When Appo bought his land in 1848, the prominent New York City civil rights activist Charles Bennett Ray wrote his friend Gerrit Smith: “I am very glad Mr. Appo avails himself of your offer co purchase this Lot. I wish more such men would do in this like manner, and purchase thereabouts.” The abolitionist Ray wasn’t troubled by the social gulf between Appo and the Smith grantees. Appo was a catch—and not because he paid with cash. It was the gesture: Appo’s purchase of a 148-acre North Elba farm lot was proof that the cause of racial justice trumped the chasm of class difference. Cape May, had the sea breeze and Saratoga the springs, but North Elba had the beginning of a settlement called Timbuctoo. That Appo divided a portion of his land into small house lots and sold them to one Samuel Brown from Baltimore (the lots were not developed) further underscores his support of Smith’s settlement scheme—even if, in the end, more African-Americans of means did not “do in this like manner, and purchase thereabout.”

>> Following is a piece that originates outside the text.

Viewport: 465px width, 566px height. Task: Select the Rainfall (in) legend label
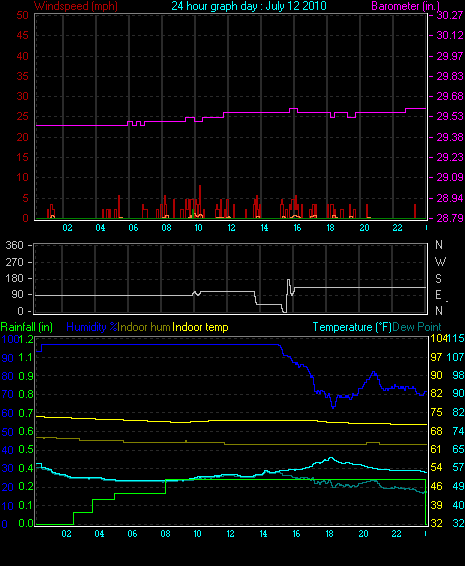point(27,327)
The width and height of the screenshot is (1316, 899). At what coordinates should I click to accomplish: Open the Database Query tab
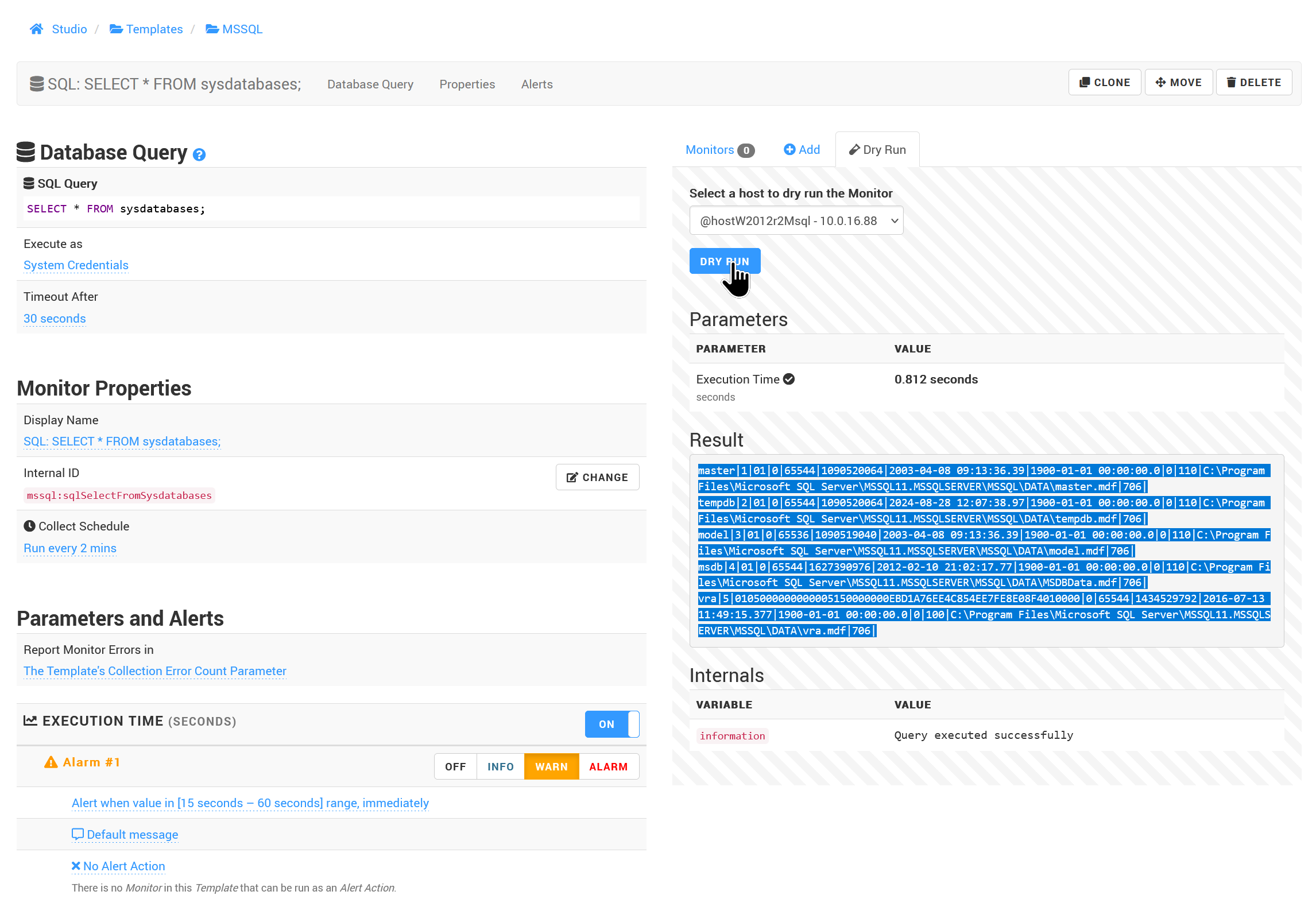(370, 83)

For Gerrit Smith and many of the black abolitionist leaders who tried and failed to encourage a migration of black pioneers to the “Smith Land,” North Elba finally registered as a bitter disappointment. But Appo loved the place from first to last. As for the much-bruited differences between him and the other homesteaders, they didn’t stop the retired musician from courting the young daughter of his neighbor Lyman Epps on the death of Appo’s first wife. Another Troy grantee, Epps cut a lasting swath through North Elba-helping found the local church, a singing school and Bible class, and volunteering as an inspector of elections and an overseer of a local road district. Like Appo, Epps was a loyal friend of the Browns. If he had better luck with his farm than other black grantees, it was probably because he knew to mix his crops and augment his income with music teaching and some guiding. Did it trouble him that his daughter Albertine was forty years William Appo’s junior? Whatever Epps may have made of it, the age gap clearly put no damper on the lovers’ ardor. Appo’s last child, Maud Epps Appo, was born in 1872 when he was sixty-four. She and her mother would hold on to the North Elba place until 1906.
As for “the most learned musician of his race,” he died in 1880. William Appo is buried with the Epps family at North Elba Cemetery. Not Philly, Baltimore, Manhattan or Troy, but North Elba. That was home.
Author’s correction (2021): John Brown went to England in August, 1849, not in 1848 as the article originally stated. And while Brown intended to buy his land from Gerrit Smith, it isn’t clear that he did. His good friend Smith may have decided to forgive this outstanding debt.